READING PASSAGE:

Demonstration against criminalization of clients of sex workers in Glasgow in 2013. Organized by Sex Worker Open University. by Jannica Honey

Why are we still confused by the idea that sex workers have human rights? asks Beulah Devaney.

This week Amnesty International is holding its international council meeting in Dublin. On Friday it will discuss a proposal that has garnered headlines, editorials, counter-editorials, petitions, counter-petitions and the attention of Meryl Streep: should sex work be decriminalized?

In this case, ‘decriminalization’ is not the same as legalization and it does not mean that every aspect of the sex trade should be decriminalized. Amnesty is clear that it still believes that human trafficking, child rape and other harmful activities should remain illegal and offenders should be punished by the state. What Amnesty is calling for is that no person, adult or minor, should be punished for selling their own sexual services and that the state should not punish those who purchase sexual services.

This draft proposal has included 2 years of consultations with experts at various UN agencies, including the World Health Organization and, most importantly, actual sex workers. It has also included close examination of countries like Sweden where it is currently not illegal to sell sex, but it is illegal to buy or facilitate the buying of sex. Motivated by its findings, Amnesty is proposing that decriminalization is one of many ways the organization can advocate for sex workers’ human rights.

Unfortunately not everyone agrees that this human rights organization should concern itself with the human rights of sex workers. A recent editorial in the Guardian suggested that Amnesty is ‘poised to make a serious mistake’ and that the proposal is ‘a distraction from Amnesty’s core mission’. A number of high-profile feminists in the Britain and the US have spoken out against the proposal and Hollywood has entered into the fray, with celebrities like Anne Hathaway, Lena Dunham, Kate Winslet and Meryl Streep claiming that the proposal would ‘legalize pimping’.

The reasons for this deliberate misunderstanding and twisting of Amnesty’s proposals are difficult to unpick, especially as opposition to decriminalization has united some unlikely political bedfellows. There are relatively few issues on which the Daily Mail, Kate Winslet and shock-hack Julie Bindel stand shoulder to shoulder, but this is one of them.

RECORDED DATA:
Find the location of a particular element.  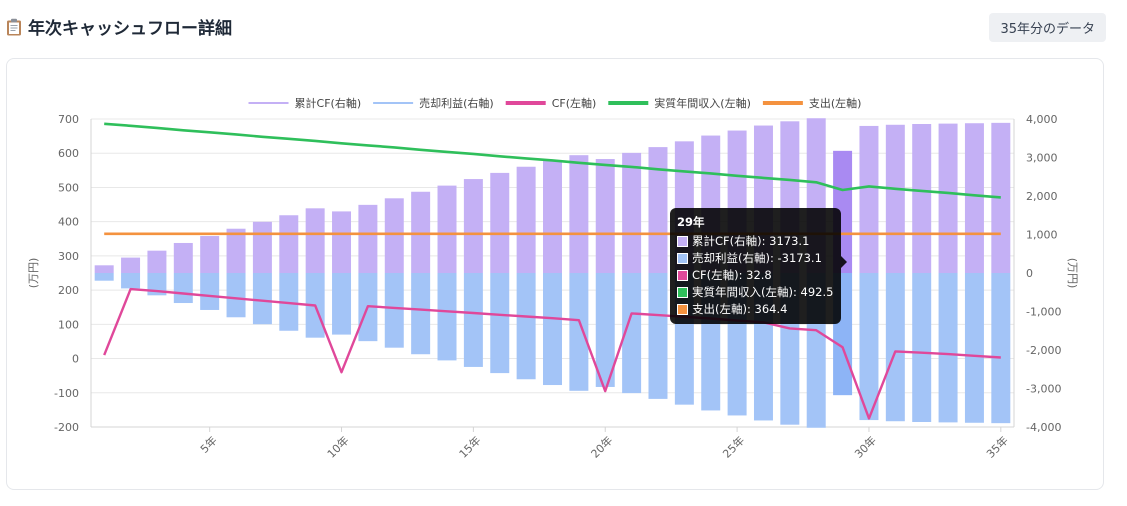

y-left-axis-title: (万円) is located at coordinates (34, 274).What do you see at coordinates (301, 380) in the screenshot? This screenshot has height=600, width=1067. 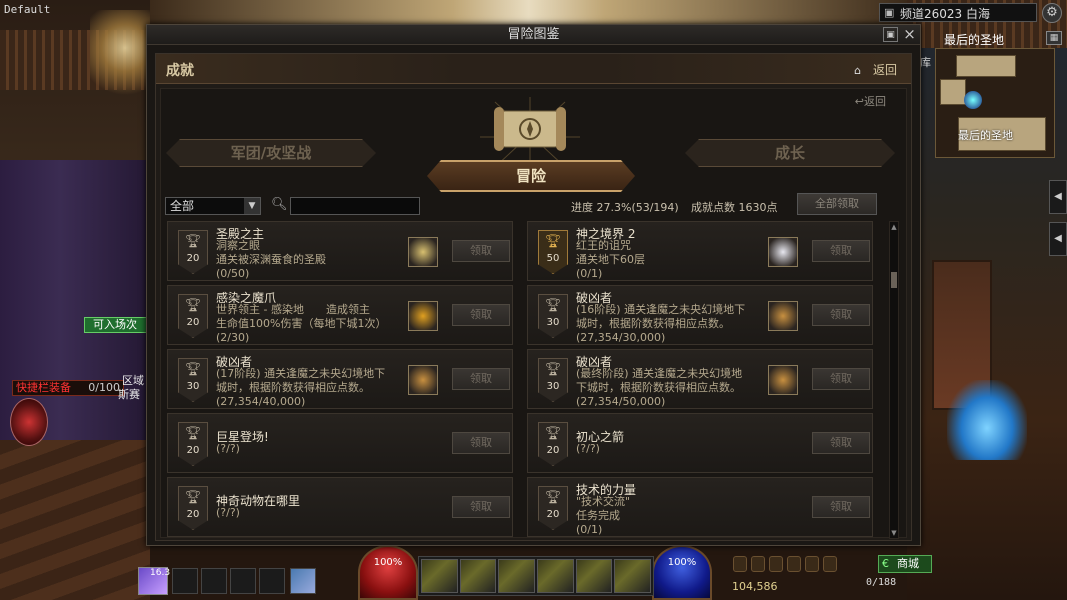 I see `achievement-description: (17阶段) 通关逢魔之未央幻境地下 城时，根据阶数获得相应点数。` at bounding box center [301, 380].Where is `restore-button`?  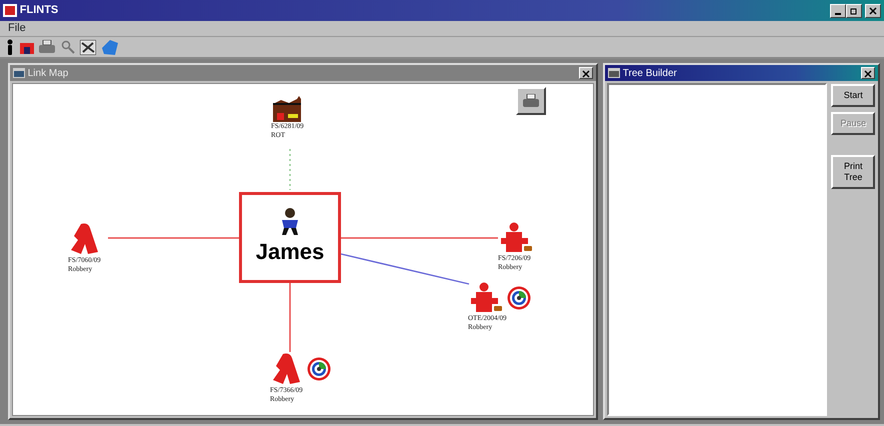 restore-button is located at coordinates (854, 11).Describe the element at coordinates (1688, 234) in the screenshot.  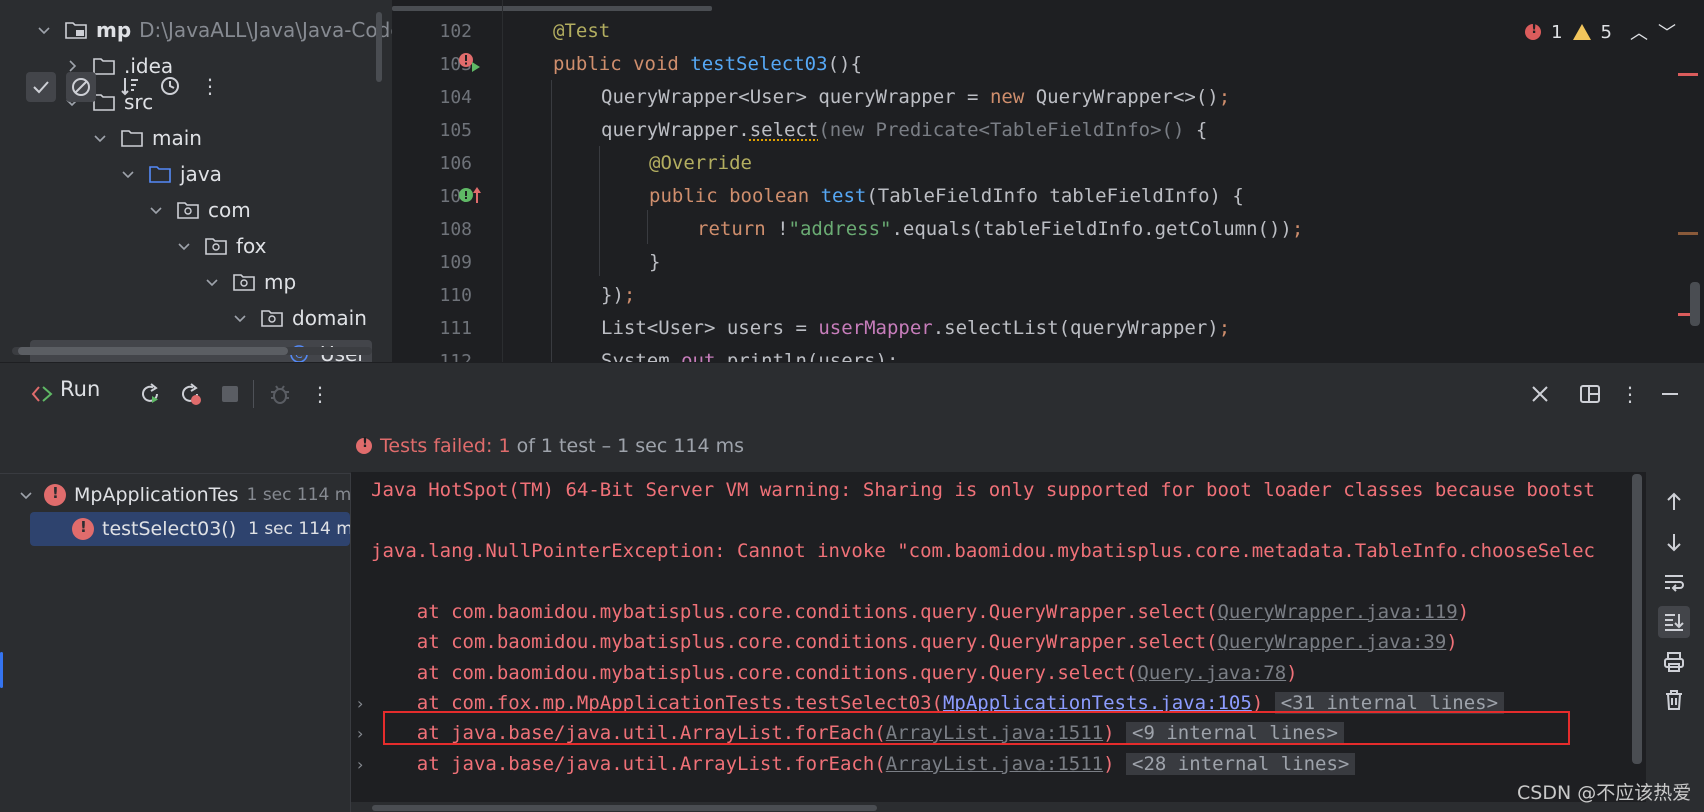
I see `warning-stripe-mark` at that location.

PROBLEM SET:
1/ In the article on Amnesty International's sex work proposal, in which city is Amnesty holding its international council meeting?
2/ Return the passage of the article on Amnesty International's sex work proposal between "This draft proposal" and "workers’ human rights.", inclusive, without any changes.
The rows were taken from a different source.

SOLUTIONS:
1/ Dublin.

2/
This draft proposal has included 2 years of consultations with experts at various UN agencies, including the World Health Organization and, most importantly, actual sex workers. It has also included close examination of countries like Sweden where it is currently not illegal to sell sex, but it is illegal to buy or facilitate the buying of sex. Motivated by its findings, Amnesty is proposing that decriminalization is one of many ways the organization can advocate for sex workers’ human rights.